I’d like to start off my new season of posts with some thoughtful ones on a topic I think about quite a lot. It’s mental health!

Now I know that the tone of this blog might get you to think otherwise (after all there is a link at the top of the page that says “blurry dog hat”). But actually I am quite a thoughtful person. Mental health is obviously really important to people’s lives, but quite often we overlook it. If we’re ill, we go to the doctor, take some medication, do something about it, but if we have poor mental health, we often don’t know what to do, or we can even be completely unaware of it.

Maybe that’s because “mental health” is a scary word. Or maybe it’s because we don’t think of it as “mental health”, for the most part. In this modern world of analysing everything and giving it a world, “mental health” is just another name for “happiness”. And most of us are searching for happiness, are we not?

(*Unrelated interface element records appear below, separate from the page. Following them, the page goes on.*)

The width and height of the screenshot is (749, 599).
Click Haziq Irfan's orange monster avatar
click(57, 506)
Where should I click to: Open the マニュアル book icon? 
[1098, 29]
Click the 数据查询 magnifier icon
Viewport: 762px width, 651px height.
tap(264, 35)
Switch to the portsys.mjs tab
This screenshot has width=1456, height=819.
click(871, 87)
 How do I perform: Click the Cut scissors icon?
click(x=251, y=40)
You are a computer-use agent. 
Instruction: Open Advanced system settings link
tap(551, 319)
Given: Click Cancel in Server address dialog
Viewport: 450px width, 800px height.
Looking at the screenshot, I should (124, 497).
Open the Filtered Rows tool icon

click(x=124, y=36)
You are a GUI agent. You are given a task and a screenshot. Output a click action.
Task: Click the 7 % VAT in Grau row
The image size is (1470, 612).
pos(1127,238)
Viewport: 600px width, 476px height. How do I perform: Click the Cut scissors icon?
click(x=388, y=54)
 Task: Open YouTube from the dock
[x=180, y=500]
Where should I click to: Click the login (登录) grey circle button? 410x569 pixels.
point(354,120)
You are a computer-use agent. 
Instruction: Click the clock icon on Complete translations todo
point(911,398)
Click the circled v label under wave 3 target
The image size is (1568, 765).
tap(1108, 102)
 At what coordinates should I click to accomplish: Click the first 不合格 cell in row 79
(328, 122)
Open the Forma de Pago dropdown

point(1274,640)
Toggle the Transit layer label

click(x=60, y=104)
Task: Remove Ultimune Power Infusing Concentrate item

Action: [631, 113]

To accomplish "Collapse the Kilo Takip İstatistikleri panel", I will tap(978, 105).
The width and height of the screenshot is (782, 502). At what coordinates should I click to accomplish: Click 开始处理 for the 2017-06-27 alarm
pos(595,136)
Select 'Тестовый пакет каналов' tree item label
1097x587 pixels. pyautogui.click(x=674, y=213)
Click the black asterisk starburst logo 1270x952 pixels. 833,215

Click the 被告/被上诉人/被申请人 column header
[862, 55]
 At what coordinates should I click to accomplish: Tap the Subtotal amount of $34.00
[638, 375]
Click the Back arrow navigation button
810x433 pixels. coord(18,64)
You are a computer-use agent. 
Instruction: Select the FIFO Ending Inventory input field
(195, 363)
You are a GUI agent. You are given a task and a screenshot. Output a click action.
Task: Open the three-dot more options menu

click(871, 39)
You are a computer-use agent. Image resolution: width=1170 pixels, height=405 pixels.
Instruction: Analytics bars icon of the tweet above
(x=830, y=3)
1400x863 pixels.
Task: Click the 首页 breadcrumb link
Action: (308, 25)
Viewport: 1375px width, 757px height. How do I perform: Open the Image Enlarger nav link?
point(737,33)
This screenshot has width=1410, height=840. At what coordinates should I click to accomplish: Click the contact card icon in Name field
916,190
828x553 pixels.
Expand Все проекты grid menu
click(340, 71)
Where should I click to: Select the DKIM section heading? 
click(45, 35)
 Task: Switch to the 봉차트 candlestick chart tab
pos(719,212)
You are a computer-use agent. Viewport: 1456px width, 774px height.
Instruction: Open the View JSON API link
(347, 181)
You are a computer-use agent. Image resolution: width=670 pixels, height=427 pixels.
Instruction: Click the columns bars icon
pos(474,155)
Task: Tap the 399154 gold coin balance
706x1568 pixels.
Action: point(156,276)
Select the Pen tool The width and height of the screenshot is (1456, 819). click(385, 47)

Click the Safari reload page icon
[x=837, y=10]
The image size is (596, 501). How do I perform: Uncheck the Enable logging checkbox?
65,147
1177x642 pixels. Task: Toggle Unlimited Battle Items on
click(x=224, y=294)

Happiness is one of those concepts like “success” that everyone recognises, but no-one can quite put into words in a way that describes it once and for all. Since people have been thinking about them for so long, and there are still no answers, we can probably conclude that no-one will ever come up with an exhaustive description of what happiness (or success, or forgiveness, or love, or faith, etc) actually is.

I have found that it is helpful to think of these concepts as people that you get to know. It would be impossible to fully capture who I am in a sentence or two. You might describe my appearance, or location, or go over a potted history of my life, but it’s not likely that you will capture all of who I am.

It’s the same with happiness. Don’t waste time trying to figure out what it will take to make you happy, before you get happy. Just get to know happiness like you would a friend. Learn along the way.

So there’s going to be a series of posts about happiness/mental health, and some of the things I’ve learnt that help keep my mental health ticking over nicely. I hope you find them helpful!